A novel method of estimating small airway disease using inspiratory-to-expiratory computed tomography
Respiration Aug 29, 2017
Kirby M et al. – This study evaluated small airway diseases utilizing a novel computed tomography (CT) inspiratory–to–expiratory approach known as disease probability measure (DPM) and its correlation with pulmonary function. It was observed that pulmonary function and symptoms have a significant correlation with CT inspiratory–to–expiratory gas trapping measurements. However, additional investigations are needed to confirm the quantitative and spatial differences between parametric response map (PRM) and DPM classification.
- Participants from the CanCOLD study were assessed with full–inspiration/full–expiration CT and pulmonary function measurements.
- Voxel images were classified based on PRM and DPM as emphysema, gas trapping (GasTrap) related to functional small airway disease, or normal.
- Participants were classified as never–smokers (n = 135), at risk (n = 97), Global Initiative for Chronic Obstructive Lung Disease I (GOLD I; n = 140), and GOLD II chronic obstructive pulmonary disease (n = 96).
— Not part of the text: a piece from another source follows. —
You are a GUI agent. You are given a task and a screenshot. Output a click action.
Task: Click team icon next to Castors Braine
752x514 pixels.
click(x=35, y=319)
PRMGasTrap and DPMGasTrap measurements were significantly elevated in GOLD II versus never–smokers and at risk and in GOLD I versus at risk.
- Based on DPM classification, the gas trapping measurements were markedly higher in GOLD II versus GOLD I.
- More voxels were classified as gas trapping by DPM than by PRM.
- Both DPM and PRMGasTrap measurements were significantly associated with forced expiratory volume in 1 second (FEV1), FEV1/forced vital capacity, residual volume/total lung capacity, bronchodilator response, and dyspnea.